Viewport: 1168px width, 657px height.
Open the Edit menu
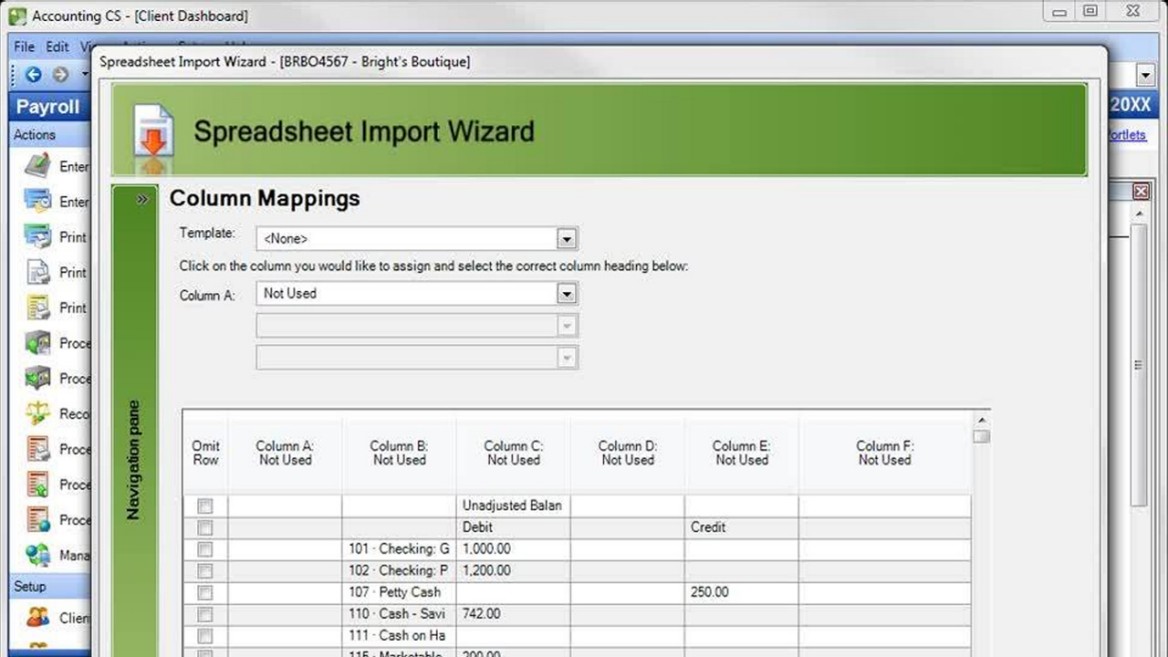57,46
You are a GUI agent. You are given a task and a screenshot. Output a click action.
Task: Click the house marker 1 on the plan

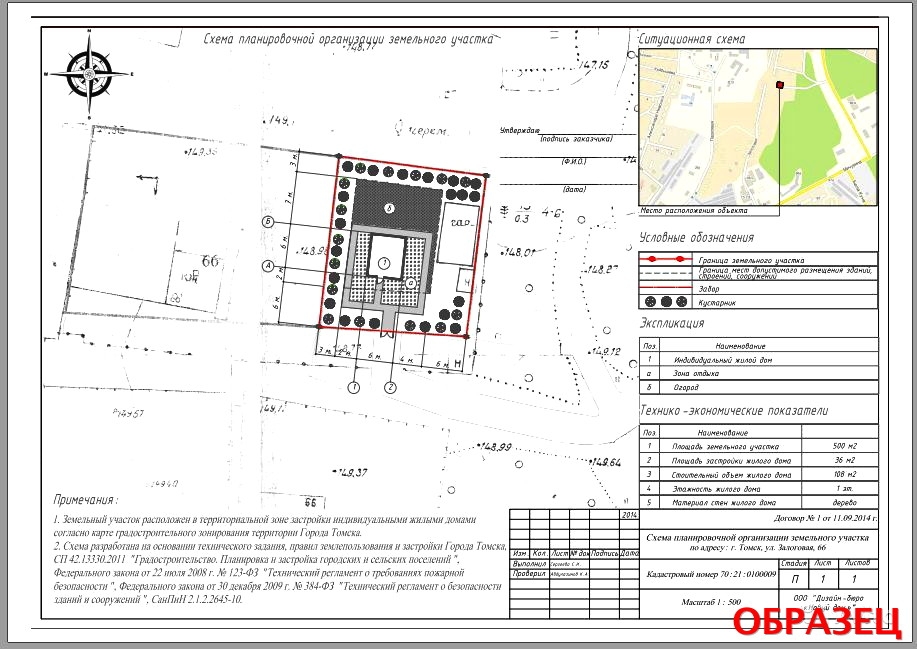coord(385,262)
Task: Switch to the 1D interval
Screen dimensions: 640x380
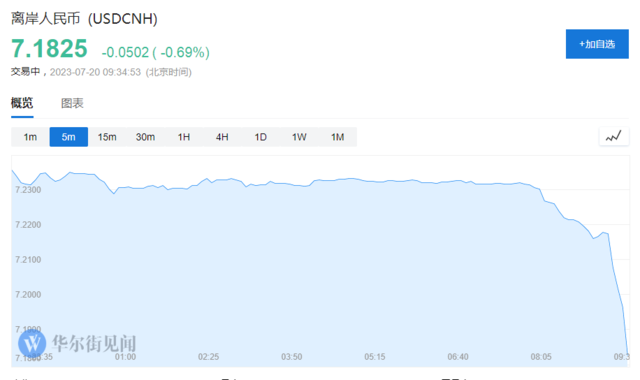Action: (260, 137)
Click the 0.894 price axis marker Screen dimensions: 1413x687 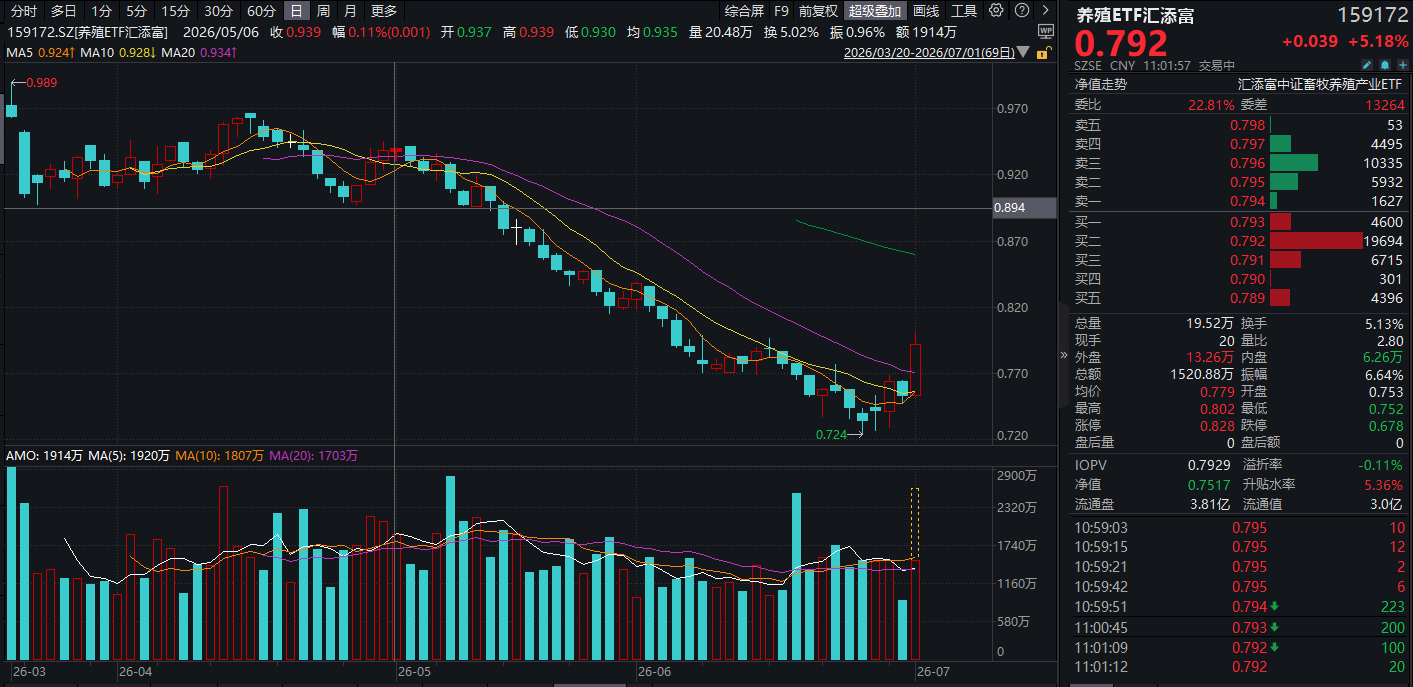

What you will do: Please repeat the listing above word for word, with the pictures removed.

Solution for this exercise:
Viewport: 1168px width, 657px height.
Open the Edit menu
57,46
You are a GUI agent. You are given a task and a screenshot. Output a click action.
Task: Click the house marker 1 on the plan

coord(385,262)
Task: Switch to the 1D interval
Screen dimensions: 640x380
Action: (260, 137)
Click the 0.894 price axis marker Screen dimensions: 1413x687 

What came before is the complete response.